Jane Ira Bloom is not the first of course to put together an entire album of such things. John Coltrane comes to mind with an especially sublime offering. Yet here we are these many years later and most certainly the last word has not been said, the last note has not been played in this realm.
So we have Jane Ira Bloom's Sixteen Sunsets (Outline 141). Jane comes to the forefront on her soprano, accompanied by an excellent set of musicians in Dominic Fallacaro (piano), Cameron Brown (bass) and Matt Wilson (drums). They do what they should and do it well. The set is a mix of standards and originals, all in a balladic mode.
Jane Ira Bloom comes through beautifully here. She is and has been an artist of a huge stature, an original, a master of the soprano and the sounds she wishes to make with it. She is the sort of player that should be easy to identify in a blindfold test, because she is a school of one.
Throughout her by now long career she has consistently moved forward as an artist. Today she appears before us fully bloomed. Listen to "I Love You Porgy" and what she does with it.
This is straightforward artistry. It neither sounds modern nor does it sound trad. It is in the ballad tradition of course, yes. But beyond that it is Jane Ira Bloom speaking to us honestly, directly, with little to intervene except the recording and production process.

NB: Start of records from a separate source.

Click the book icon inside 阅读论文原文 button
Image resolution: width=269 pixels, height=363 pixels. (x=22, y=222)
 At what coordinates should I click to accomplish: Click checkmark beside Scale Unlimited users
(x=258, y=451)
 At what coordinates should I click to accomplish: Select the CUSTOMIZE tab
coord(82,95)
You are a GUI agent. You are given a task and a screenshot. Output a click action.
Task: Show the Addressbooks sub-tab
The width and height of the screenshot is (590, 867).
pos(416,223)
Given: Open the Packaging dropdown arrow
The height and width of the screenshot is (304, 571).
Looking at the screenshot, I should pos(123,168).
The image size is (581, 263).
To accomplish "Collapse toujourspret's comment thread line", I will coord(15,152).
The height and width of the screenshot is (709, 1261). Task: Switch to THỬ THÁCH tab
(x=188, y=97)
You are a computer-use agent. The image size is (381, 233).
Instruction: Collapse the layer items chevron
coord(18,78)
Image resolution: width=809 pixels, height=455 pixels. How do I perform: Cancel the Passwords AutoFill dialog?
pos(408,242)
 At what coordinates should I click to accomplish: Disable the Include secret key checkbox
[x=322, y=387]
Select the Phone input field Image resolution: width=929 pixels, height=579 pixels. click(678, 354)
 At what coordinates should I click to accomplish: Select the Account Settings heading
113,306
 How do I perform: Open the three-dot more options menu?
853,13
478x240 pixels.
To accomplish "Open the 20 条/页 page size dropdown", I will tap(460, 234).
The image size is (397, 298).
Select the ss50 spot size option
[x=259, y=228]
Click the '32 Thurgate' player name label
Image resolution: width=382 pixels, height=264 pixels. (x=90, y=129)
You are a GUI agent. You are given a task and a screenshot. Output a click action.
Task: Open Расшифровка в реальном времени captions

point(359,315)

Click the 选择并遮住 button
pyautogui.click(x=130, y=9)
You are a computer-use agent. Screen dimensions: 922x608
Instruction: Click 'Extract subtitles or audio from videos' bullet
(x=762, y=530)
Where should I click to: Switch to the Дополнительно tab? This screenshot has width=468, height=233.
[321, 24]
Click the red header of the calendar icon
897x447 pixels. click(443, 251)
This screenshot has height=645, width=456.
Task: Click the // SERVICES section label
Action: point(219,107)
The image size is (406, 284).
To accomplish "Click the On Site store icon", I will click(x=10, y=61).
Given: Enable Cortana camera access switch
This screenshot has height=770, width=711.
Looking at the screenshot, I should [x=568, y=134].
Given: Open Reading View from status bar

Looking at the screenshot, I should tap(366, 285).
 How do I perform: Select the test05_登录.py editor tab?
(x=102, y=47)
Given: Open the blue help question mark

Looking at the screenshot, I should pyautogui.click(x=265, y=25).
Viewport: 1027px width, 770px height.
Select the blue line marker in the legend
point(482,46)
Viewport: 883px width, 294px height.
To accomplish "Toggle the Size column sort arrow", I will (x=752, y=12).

It is masterful Bloom we have here. A triumph. It will appeal to those who know as well as those who do not know her, jazz, or whatever else confirmed adepts take for granted. But it pleases us too, because it is very well done indeed. Don't neglect this one.
In a related thread I can remember when I bought Coltrane's Prestige album that was dubbed "Standards". Hard to imagine now but that seemed like a novel idea around 1971. Standards were what you used a fake book to play when you did your warm up set at weddings, something for the old folks. That changed drastically in the '80s. That there was so much in the way of revisiting standards with the rise of neo-trad is not in itself a bad thing, but then revisiting a standard should be about having something to say improvisation-wise. Not everybody has been equally successful in that way. Jane Ira Bloom certainly is on this album, to say the least.